## SECTION DE TEXTE

---+---

Pas folle !
Vous la connaissez pour ses chroniques littéraires très incarnées, son humour et ses piques féministes bien épicées. Hier sur les ondes d'Inter, Juliette Arnaud est désormais comme Guillaume Meurice et d'autres compères à retrouver en cette rentrée dans « La dernière », l'émission en direct sur Nova tous les dimanches de 18h à 20h.
Au programme, toujours autant de causticité, d'autant plus acidulée quand elle vient s'attaquer aux enjeux de notre société post-#MeToo. Et justement, on a retenu la dernière chronique de l'autrice, douce amère comme il faut, à propos d'un cliché bien connu, et bien sexiste aussi : celui de "la folle". Folle, hystéro, zinzin, choisissez votre préféré, ils se ressemblent tous.

---+---

[Enregistrements]
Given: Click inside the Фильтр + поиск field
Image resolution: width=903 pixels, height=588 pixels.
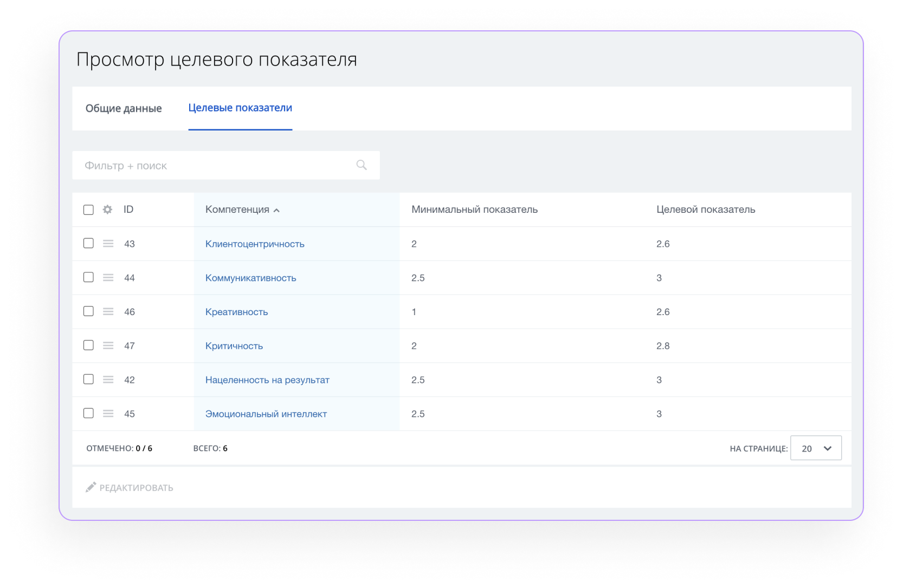Looking at the screenshot, I should 211,165.
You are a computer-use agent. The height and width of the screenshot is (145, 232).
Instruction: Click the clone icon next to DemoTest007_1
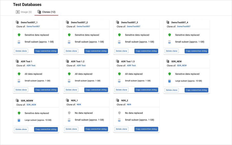[x=17, y=23]
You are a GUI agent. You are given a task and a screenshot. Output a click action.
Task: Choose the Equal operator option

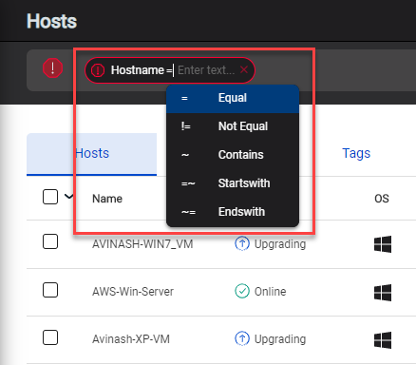click(x=233, y=99)
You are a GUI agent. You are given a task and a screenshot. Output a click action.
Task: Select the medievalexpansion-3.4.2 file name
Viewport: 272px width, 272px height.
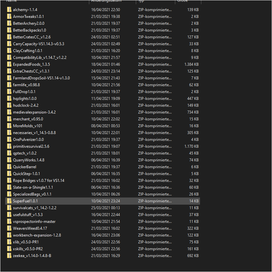(x=34, y=112)
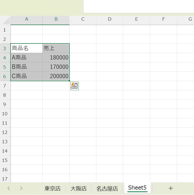Screen dimensions: 194x195
Task: Click the 売上 header cell
Action: click(56, 48)
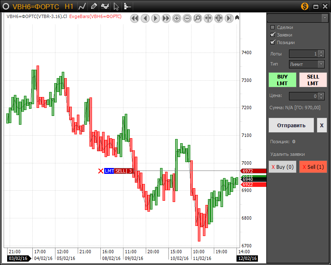
Task: Enable the Сделки checkbox
Action: [273, 27]
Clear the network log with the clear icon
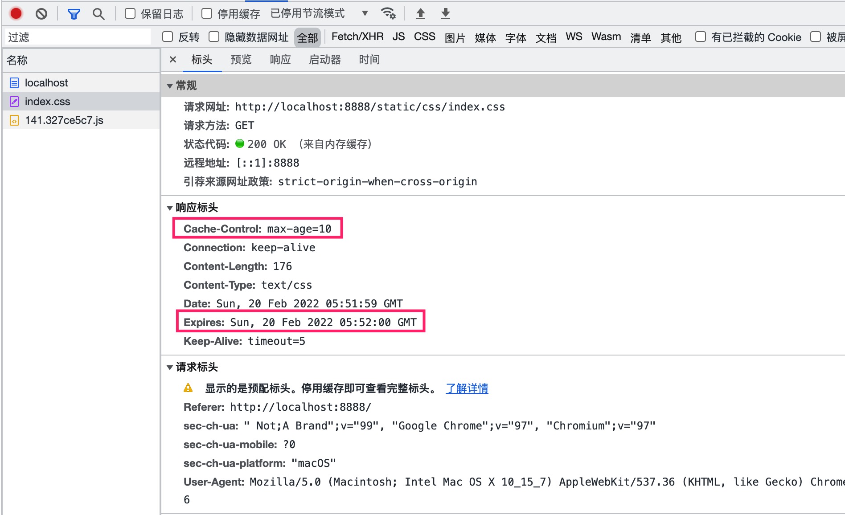This screenshot has width=845, height=515. click(x=41, y=14)
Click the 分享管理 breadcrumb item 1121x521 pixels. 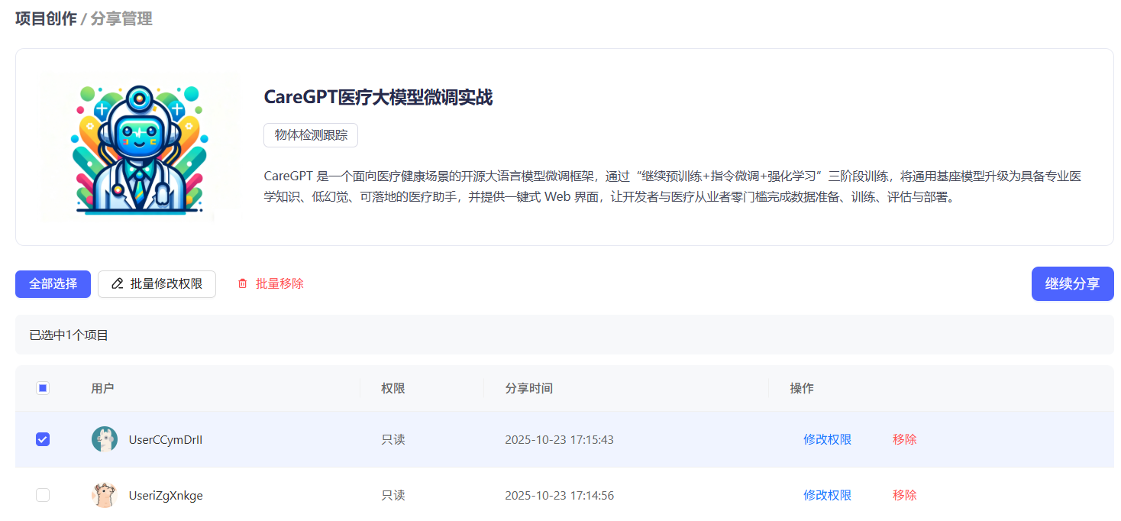tap(121, 19)
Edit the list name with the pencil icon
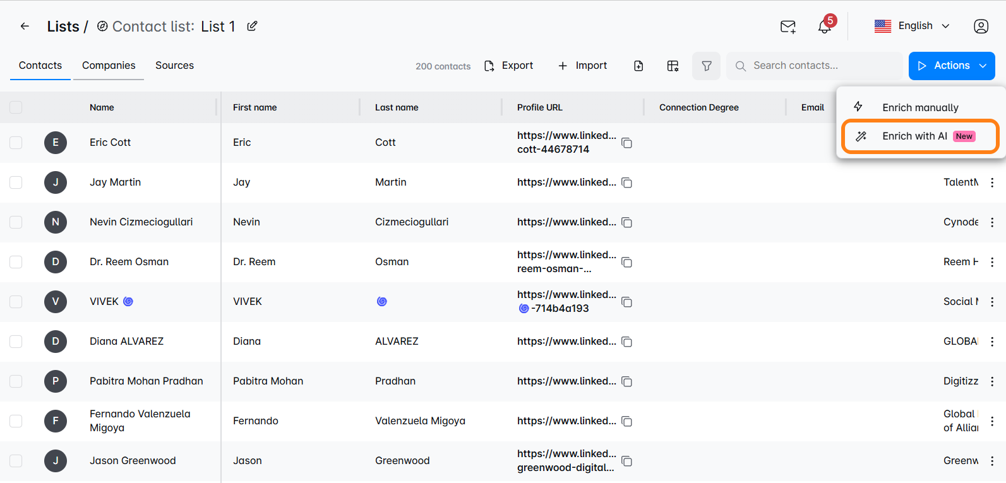 252,26
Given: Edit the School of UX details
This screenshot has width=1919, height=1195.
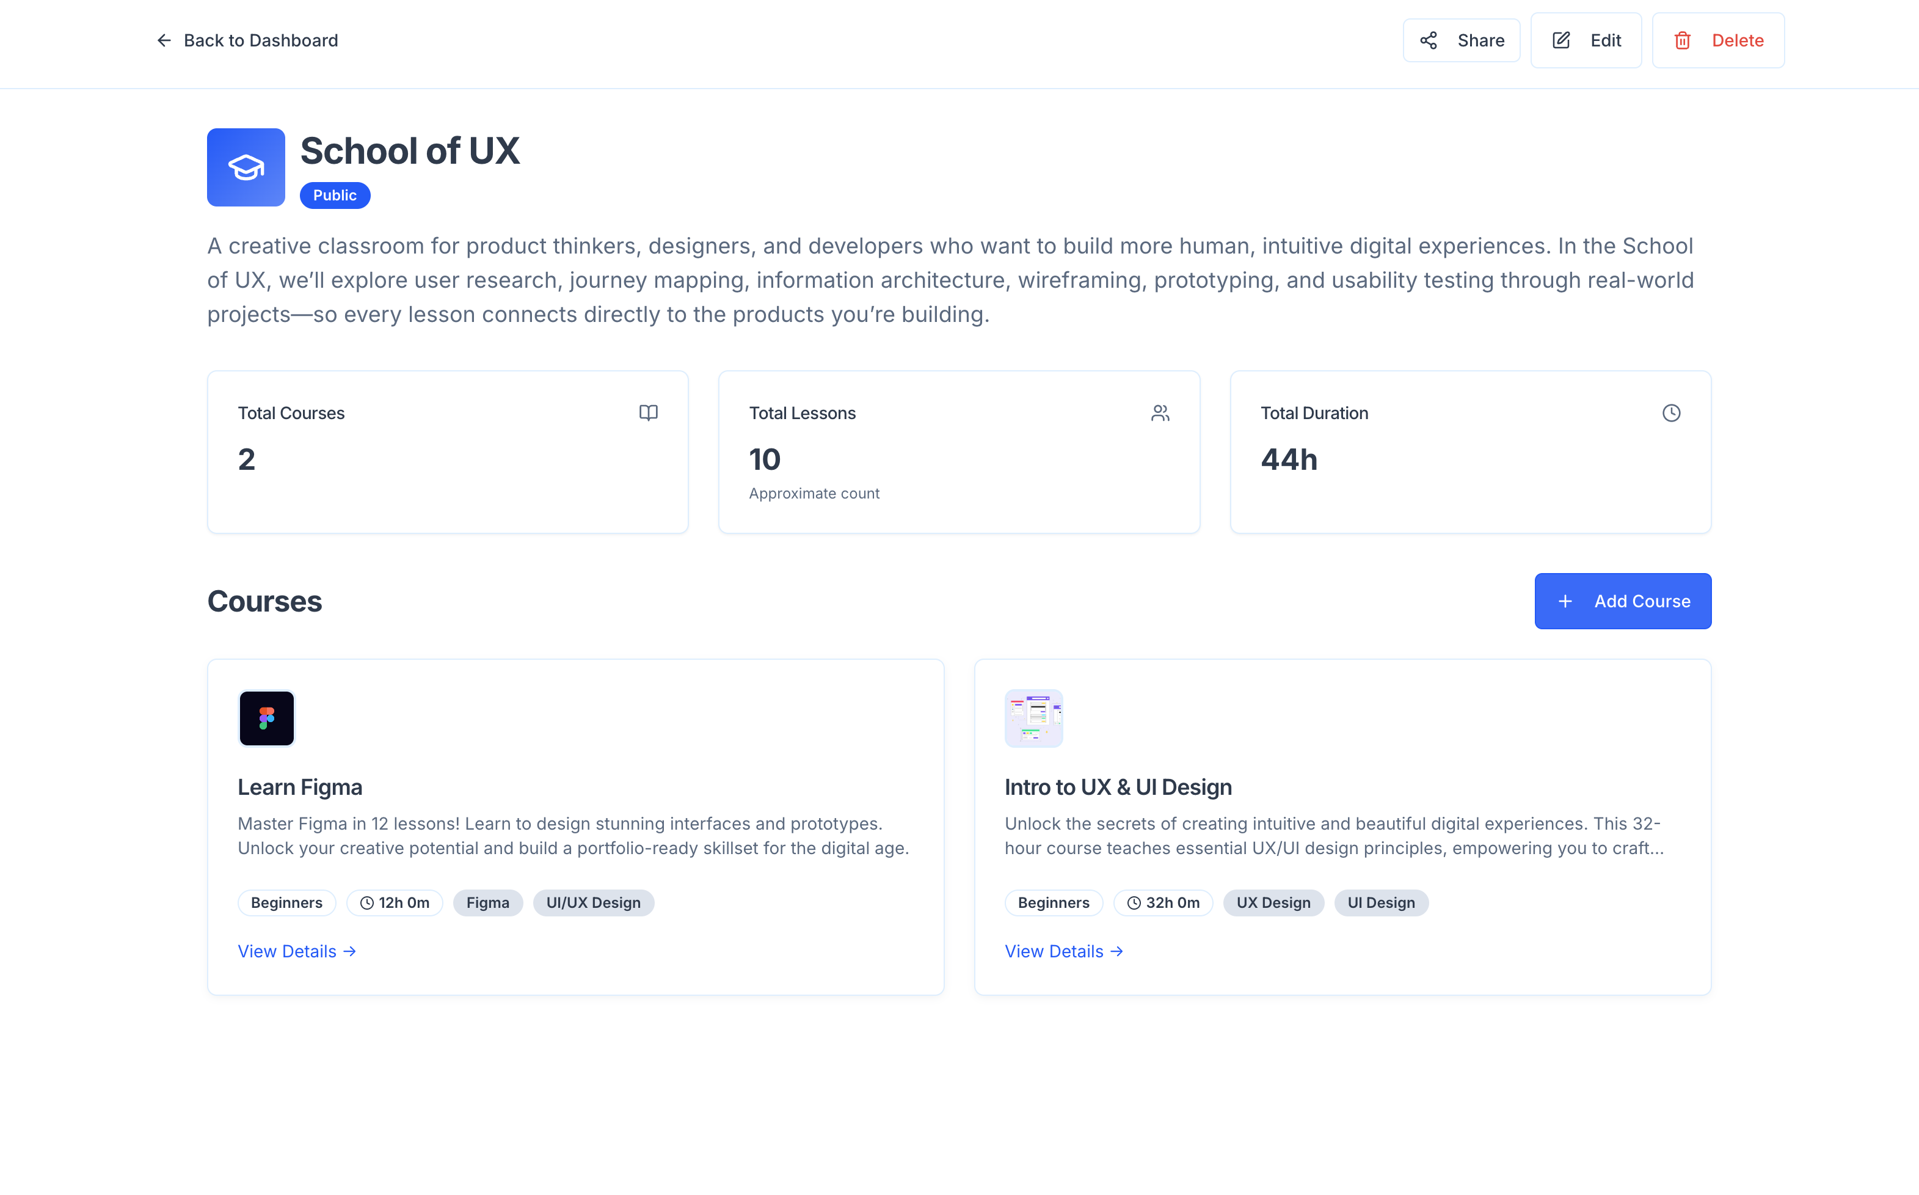Looking at the screenshot, I should coord(1586,40).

---+---

## CONSIGNE
Recopiez intégralement le texte sur la chronique de Juliette Arnaud, sans en modifier un seul mot ni un seul signe.

## RÉPONSE ATTENDUE
Pas folle !
Vous la connaissez pour ses chroniques littéraires très incarnées, son humour et ses piques féministes bien épicées. Hier sur les ondes d'Inter, Juliette Arnaud est désormais comme Guillaume Meurice et d'autres compères à retrouver en cette rentrée dans « La dernière », l'émission en direct sur Nova tous les dimanches de 18h à 20h.
Au programme, toujours autant de causticité, d'autant plus acidulée quand elle vient s'attaquer aux enjeux de notre société post-#MeToo. Et justement, on a retenu la dernière chronique de l'autrice, douce amère comme il faut, à propos d'un cliché bien connu, et bien sexiste aussi : celui de "la folle". Folle, hystéro, zinzin, choisissez votre préféré, ils se ressemblent tous.